Senior strategist Dirk van Dijk, CFA has issued notes on this morning's GDP numbers. These notes will be published in two separate blogs -- Growth Rates and Contributions to Growth.
The recession is over!
In the third quarter, GDP grew by 3.5%, comfortably ahead of expectations for 3.0% growth. This is a huge improvement over the 0.7% decline in the second quarter and the 6.4% plunge in the first quarter.
The internals of the report were strong as well, although it appears that much of the growth came from things like the "Cash for Clunkers" (C4C) program and the extraordinary levels of support that are currently being given to the housing sector.
I will first go over the percentage growth rates for the main components of GDP, and then how much each part contributed (or subtracted from the 3.5% growth rate). This is probably the more important part since the size of the different parts of GDP are very different, and a small percentage change in a big component can have more impact than a large change in a small component.
Just as a reminder, GDP is equal to the sum of Consumer spending, Investment spending, Government spending and net exports, or Y = C + I + G + (X - M), and I will be using that framework for the discussion.
Growth Rates
The overall 3.5% growth of GDP was almost matched by its biggest component, Personal Consumption expenditures, or PCE, which grew 3.4% -- a big improvement over the 0.7% decline in the second quarter and the 0.6% increase in the first three months of the year.

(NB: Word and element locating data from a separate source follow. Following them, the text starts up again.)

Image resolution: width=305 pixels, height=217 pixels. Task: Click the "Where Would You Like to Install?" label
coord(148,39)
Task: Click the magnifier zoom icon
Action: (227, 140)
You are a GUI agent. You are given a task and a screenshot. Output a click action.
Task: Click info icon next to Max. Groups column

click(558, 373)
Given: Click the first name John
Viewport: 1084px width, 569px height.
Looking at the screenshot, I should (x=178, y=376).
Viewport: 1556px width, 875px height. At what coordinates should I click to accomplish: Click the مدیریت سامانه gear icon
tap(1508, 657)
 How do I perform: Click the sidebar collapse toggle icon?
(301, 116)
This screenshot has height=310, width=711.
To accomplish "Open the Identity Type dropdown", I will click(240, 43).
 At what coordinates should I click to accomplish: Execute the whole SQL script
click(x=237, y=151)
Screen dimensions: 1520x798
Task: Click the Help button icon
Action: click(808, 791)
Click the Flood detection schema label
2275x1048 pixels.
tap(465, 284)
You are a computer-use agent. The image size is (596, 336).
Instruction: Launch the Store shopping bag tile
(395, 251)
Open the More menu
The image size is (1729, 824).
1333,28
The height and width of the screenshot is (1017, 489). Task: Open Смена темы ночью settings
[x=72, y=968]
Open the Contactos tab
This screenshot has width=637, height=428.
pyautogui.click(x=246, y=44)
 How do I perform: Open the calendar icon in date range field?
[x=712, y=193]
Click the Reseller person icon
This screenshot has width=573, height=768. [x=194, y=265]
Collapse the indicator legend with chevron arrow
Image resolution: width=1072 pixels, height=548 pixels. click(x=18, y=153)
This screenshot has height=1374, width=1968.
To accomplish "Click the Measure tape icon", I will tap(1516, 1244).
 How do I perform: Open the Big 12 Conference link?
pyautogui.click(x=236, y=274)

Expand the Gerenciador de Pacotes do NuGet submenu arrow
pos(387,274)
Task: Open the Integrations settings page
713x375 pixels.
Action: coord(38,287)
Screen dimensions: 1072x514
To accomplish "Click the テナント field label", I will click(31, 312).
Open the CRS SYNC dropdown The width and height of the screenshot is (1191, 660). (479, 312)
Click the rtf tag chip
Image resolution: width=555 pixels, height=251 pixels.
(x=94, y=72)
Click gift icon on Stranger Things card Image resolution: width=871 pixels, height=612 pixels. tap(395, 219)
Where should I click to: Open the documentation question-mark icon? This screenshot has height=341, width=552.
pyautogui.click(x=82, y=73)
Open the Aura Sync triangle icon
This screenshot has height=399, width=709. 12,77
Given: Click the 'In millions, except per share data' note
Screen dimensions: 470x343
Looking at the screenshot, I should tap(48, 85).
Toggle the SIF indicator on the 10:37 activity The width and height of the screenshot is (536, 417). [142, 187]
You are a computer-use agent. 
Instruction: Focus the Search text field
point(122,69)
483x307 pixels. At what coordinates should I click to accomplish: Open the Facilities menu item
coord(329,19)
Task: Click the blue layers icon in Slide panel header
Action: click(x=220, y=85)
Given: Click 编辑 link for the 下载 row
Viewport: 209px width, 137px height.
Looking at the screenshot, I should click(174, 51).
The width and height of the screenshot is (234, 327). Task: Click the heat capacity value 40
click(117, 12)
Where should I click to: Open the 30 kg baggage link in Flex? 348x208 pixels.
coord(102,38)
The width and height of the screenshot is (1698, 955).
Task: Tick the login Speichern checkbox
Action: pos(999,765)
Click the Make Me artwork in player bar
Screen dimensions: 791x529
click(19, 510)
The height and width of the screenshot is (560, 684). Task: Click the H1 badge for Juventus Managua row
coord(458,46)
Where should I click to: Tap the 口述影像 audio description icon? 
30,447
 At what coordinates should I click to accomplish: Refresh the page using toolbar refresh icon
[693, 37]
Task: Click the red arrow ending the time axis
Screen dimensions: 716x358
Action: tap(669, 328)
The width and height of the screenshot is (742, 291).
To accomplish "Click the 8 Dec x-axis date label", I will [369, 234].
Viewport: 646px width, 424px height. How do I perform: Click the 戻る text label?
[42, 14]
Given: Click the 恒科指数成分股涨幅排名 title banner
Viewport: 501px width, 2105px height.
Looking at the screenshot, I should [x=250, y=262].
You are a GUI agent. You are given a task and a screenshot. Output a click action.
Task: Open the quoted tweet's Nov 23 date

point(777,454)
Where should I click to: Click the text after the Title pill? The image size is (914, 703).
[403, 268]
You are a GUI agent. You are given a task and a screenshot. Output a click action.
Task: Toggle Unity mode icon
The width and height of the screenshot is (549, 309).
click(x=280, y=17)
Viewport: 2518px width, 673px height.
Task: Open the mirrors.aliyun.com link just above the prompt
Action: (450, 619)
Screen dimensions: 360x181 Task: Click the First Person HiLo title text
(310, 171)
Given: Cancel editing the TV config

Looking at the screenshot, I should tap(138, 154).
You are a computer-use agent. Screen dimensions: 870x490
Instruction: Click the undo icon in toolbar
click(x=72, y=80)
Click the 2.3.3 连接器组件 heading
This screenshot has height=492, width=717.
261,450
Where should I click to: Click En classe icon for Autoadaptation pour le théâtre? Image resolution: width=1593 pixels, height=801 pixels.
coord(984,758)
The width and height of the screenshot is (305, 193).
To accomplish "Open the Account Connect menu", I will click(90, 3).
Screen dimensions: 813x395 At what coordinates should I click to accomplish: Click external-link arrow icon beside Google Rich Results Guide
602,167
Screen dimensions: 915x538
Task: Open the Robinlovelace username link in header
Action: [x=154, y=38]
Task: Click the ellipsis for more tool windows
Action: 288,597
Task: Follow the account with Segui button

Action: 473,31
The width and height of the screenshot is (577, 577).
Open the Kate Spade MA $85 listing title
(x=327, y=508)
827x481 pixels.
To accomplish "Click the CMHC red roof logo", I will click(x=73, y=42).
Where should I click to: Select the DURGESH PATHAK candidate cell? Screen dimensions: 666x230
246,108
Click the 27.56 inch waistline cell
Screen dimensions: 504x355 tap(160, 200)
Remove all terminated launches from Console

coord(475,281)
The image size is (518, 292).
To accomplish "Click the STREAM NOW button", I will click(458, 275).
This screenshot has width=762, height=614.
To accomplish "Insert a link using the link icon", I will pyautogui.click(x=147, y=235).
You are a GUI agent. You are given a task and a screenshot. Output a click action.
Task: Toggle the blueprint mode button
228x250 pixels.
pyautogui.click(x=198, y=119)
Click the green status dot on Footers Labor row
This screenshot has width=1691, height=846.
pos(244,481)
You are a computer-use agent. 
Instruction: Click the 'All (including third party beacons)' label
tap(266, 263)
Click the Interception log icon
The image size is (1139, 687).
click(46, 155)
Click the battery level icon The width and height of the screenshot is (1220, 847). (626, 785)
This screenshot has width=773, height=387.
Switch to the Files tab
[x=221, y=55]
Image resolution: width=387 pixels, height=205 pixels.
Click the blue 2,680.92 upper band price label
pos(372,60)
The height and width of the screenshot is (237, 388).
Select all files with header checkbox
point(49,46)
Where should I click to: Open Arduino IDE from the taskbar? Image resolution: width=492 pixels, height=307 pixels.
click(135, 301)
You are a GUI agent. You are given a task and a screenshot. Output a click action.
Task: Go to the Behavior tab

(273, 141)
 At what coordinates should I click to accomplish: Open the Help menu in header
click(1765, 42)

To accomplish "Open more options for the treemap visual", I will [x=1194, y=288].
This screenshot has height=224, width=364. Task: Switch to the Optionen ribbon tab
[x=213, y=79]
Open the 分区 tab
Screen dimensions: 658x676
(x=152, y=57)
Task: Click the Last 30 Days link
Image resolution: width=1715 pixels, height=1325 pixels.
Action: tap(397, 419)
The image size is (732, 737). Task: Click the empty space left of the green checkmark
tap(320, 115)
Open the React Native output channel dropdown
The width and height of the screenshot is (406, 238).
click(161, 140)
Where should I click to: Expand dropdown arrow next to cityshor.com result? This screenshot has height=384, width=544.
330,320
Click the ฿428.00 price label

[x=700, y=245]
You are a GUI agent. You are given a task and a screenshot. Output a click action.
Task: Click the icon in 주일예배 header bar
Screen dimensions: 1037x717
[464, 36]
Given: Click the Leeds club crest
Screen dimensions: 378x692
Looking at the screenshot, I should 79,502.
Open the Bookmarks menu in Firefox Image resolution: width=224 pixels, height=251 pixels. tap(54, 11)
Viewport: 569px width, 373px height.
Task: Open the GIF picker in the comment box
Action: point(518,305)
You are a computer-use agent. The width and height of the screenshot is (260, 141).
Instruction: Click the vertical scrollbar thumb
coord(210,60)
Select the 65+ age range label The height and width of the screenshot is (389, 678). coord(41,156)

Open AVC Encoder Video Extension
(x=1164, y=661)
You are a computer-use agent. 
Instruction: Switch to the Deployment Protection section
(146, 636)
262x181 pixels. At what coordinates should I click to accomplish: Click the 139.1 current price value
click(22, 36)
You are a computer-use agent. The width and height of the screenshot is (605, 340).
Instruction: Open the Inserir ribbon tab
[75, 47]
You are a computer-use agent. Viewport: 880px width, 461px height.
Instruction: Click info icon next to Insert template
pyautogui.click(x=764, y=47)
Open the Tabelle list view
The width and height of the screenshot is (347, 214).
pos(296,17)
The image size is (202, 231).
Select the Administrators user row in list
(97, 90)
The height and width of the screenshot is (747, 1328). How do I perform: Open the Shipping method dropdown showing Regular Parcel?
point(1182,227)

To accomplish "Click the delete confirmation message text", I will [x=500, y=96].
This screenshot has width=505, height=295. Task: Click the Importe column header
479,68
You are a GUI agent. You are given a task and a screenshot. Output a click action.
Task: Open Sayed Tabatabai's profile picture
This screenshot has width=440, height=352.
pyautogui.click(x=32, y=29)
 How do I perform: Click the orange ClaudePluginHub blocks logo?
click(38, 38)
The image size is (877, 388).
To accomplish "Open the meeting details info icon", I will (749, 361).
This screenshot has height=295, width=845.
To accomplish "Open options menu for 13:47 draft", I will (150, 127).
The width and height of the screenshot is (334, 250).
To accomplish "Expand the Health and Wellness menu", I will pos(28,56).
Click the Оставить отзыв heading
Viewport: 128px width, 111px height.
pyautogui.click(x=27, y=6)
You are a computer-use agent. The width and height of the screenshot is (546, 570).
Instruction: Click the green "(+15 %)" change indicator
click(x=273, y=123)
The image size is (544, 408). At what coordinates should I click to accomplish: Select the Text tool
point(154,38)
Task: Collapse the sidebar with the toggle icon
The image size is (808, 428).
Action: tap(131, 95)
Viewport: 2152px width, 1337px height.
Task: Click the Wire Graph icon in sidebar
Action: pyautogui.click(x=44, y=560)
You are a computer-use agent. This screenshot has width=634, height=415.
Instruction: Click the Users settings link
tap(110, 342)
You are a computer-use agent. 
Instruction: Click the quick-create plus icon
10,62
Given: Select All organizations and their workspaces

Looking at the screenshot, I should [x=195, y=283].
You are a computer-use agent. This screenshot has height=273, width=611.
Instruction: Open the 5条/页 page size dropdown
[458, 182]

It is important to note that during the recession consumer spending declined far less than did overall GDP, especially in the first quarter, so the consumer was becoming a much bigger part of the overall economy. This is not healthy over the long run, but at this point I think people are happy to get some growth wherever we can find it.
Consumers spend on both Goods and Services, and Goods are broken down into Durable and Non-Durable goods. The big mover in the third quarter were Goods, which increased by 8.1% following a decline of 5.6% in the 2Q and an increase of 2.5% in the 1Q. Spending on Durable goods was the real driver, growing at an annualized rate of 22.3% in the 3Q, following a 5.6% decline in the 2q and a 3.9% increase in the 1Q.
Spending on Non-Durable goods tends to be much more stable than spending on Durable goods. Non-Durable goods spending rose by 2.0%, reversing a 1.9% decline in the 2Q, which was in turn a reversal of a 1.9% increase in the 1Q.
Spending on Services tends to be even more stable than spending on Non-Durable goods. Service spending grew at an annualized rate of 1.2% in the 2Q, up from a 0.2% increase in the 2Q and a 0.3% decline in the 1Q. Historically, spending on Durable goods has been one of the key drivers to get us out of a recession, just as not spending on Durable goods has been one of the key reasons for falling into recessions.